Wherever you are in the U.S., and wherever in the country you find a media organization that you think has made a correctable error, MediaBugs is now available for you to use to try to get those errors corrected. You file an error report; we’ll make sure the media outlet knows about it, and try to get someone to respond.
We’ve also made some important changes to our site, some to accommodate this expanded focus and others just because we think they’ll work better.
- We’ve improved “Browse Bugs” features: Roll over the “Browse Bugs” link on our navigation bar, or click through to the “Browse Bugs” page, and you’ll see a new “Browse by region” feature and a US map. This will be an evolving interface to find bug reports and media outlets by location. Right now we’re featuring just a handful of population centers, but we expect the regional groupings to multiply as we receive bug reports from a wider area.
- We’re collecting and presenting more data about each media organization. Visit our “Browse bugs by media outlet” page and you’ll now see a current readout of the number of bug reports (total filed and currently open) related to that news organization, along with information we’ve collected about its error-correction practices online. We intend this feature to provide a database of media error-correction information that will evolve over time, and we plan to offer more tools over the coming year for users to explore and use this data.
- We’re featuring our new bookmarklet tool at the top of every page. The MediaBugs bookmarklet is a button you can install in your browser that gives you a MediaBugs error report form on any Web page. You can install it on most browsers (Firefox, Chrome, Safari for now) — just drag it from the top of our page right onto the toolbar. (Rename it something shorter if your toolbar’s already crowded!) Then click on the button any time you see an error on a media Web page, and you’ll get a MediaBugs report form that already has the page’s title/headline and URL in place.
- We’ve reorganized our home page a bit to provide a box of latest MediaBugs-related headlines and to show the logos of the media outlets whose bug reports we’re featuring. We think this says to the visitor, a little more loudly, that MediaBugs is all about fixing the news!

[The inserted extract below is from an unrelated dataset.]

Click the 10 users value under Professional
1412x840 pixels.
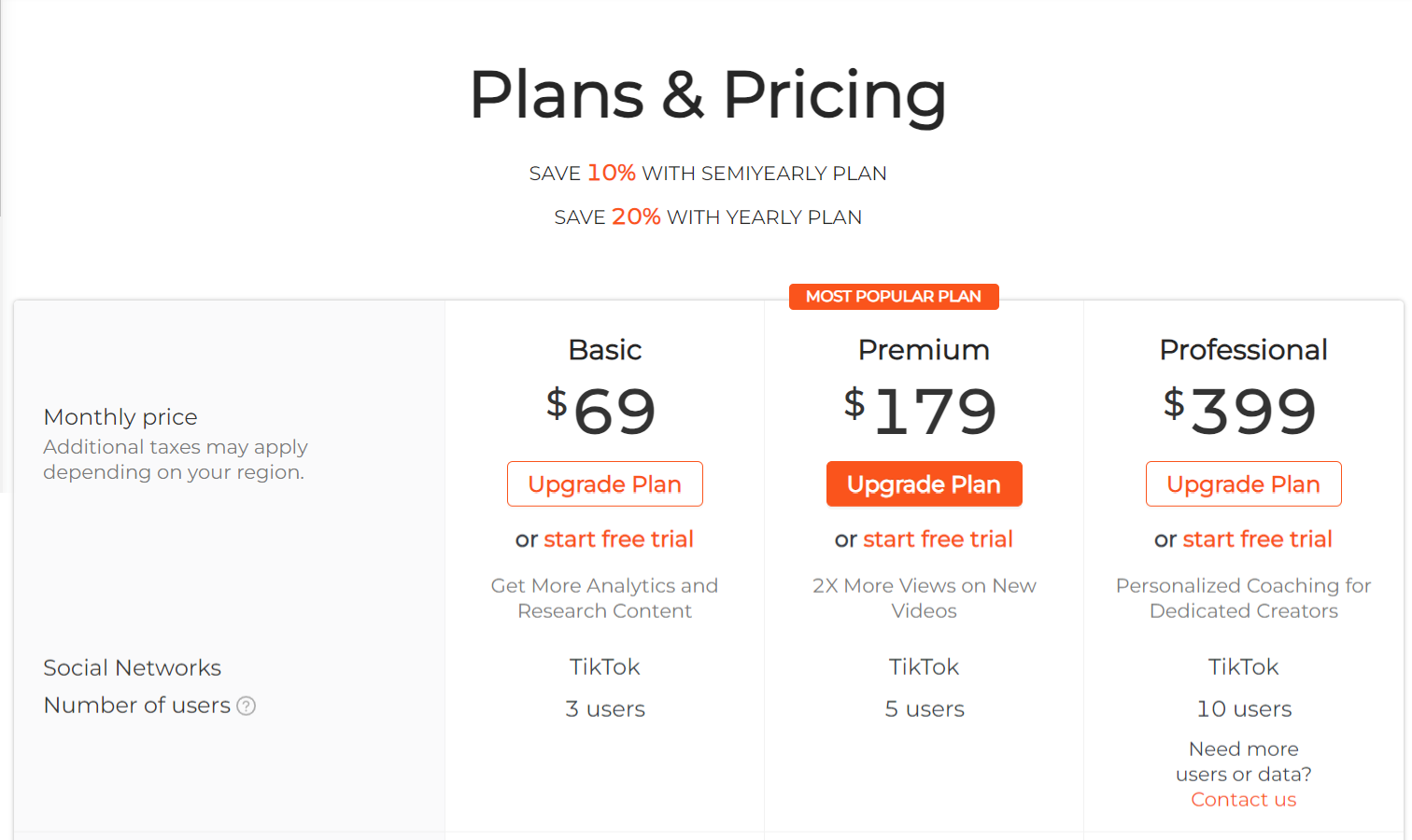click(1243, 709)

We’ve got some more projects and features to roll out over the coming weeks — stay tuned.
Here at MediaBugs we’re excited about this expansion. We’ve found that a lot of the exchanges we’ve had introducing MediaBugs to people went something like this: The listener would say, “What a great idea! You know, just the other day I saw this really unfortunate error in the X News about Y” — where both X and Y lie outside the Bay Area. And we’d have to say, “That’s really interesting, but unfortunately we are only covering the Bay Area right now.” Everyone would look glum, and the conversation would move on.
Now, instead, we can say: Go for it — file that bug!